The sums behind ‘taxing’ the banks into a rate cut

Yesterday we were on the Sean O’Rourke show discussing variable rates on RTE Radio. We mentioned how doubling the ‘tax’ on banks won’t actually change anything. The mechanisms were briefly covered and we got a few emails asking for clarification so here it is.

The ‘levy’ was part of the Finance Act 2014 which imposed a new annual levy on financial institutions aiming to raise €150 million per annum for 3 years.

This sum is payable on October the 20th in each year (2014-2016) and it applies to a financial institution that is the holder of an Irish (or equivalent EU) banking licence or is an Irish (or equiv EU) building society that was obliged to pay DIRT – unless the amount required to pay in 2011 was not more than 100k.

The main outcry is centred on variable rates for primary home dwellers in particular. So how much of that debt is out there?

We know there are about 300,000 ‘loans’ but the quantum of debt is €39.638m which is about €3bn less than the outstanding debt of all trackers added up.

If the state was to ‘double’ the levy they’d be asking for an additional €150,000,000 from the banks.
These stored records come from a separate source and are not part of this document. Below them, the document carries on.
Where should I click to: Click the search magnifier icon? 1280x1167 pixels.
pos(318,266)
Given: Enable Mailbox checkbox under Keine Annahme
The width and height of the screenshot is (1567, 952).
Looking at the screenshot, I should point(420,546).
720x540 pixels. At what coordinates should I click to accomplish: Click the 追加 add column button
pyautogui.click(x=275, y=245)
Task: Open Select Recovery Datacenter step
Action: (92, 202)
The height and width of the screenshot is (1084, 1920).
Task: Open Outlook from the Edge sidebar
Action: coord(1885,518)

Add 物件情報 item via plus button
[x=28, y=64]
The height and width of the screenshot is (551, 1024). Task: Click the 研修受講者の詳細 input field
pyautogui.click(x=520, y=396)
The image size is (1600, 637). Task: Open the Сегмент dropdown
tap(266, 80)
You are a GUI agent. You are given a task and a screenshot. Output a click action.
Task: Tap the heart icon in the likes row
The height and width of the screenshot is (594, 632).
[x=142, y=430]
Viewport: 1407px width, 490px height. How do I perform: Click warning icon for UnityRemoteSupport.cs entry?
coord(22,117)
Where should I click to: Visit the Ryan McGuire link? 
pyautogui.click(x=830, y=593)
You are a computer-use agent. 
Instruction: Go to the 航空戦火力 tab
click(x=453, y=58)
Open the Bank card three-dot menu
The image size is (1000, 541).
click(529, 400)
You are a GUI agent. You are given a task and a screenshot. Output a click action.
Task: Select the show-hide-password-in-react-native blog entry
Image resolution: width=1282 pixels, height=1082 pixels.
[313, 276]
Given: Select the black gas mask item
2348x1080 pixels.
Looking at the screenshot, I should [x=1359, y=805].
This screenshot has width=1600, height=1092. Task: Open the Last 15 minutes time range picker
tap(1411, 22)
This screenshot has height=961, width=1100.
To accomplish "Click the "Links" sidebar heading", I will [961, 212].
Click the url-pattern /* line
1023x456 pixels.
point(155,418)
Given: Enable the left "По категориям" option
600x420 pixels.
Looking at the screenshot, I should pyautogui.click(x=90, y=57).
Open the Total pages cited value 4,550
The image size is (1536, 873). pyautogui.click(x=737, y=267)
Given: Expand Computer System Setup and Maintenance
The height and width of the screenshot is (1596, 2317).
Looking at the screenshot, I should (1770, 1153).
So apply  that (as in ‘divide it by’) to the gross outstanding debt and we see that it equates to about 0.37% or 37 basis points.

So we know the breakeven is at best about 1/3%. So if rates are generally about 4.2% then we could see them get to about 3.8(ish)% if banks respond to the threat.

What if instead they upped rates for new business instead though? Rates are currently (on front book) headed towards 3.5% and as time passes back book will respond by switching and that will bring down rates for existing business too, but if that doesn’t happen then this levy could inhibit something that would otherwise be a positive move.

A double of the levy is about one third of a percent in terms of the return on all variable rate mortgage debt for primary homes, so this ‘force’ (as media like to label it, I’d call it more like politically correct coercion) is not only marginal at best, but also unlikely to have the desired outcome.

Our best hope lies in what we know worked in the past, competition. Competition in the early 2000’s brought interest rates crashing down, that can come with its own problems, but given there is no credit bubble looming it can’t be ignored, competition works.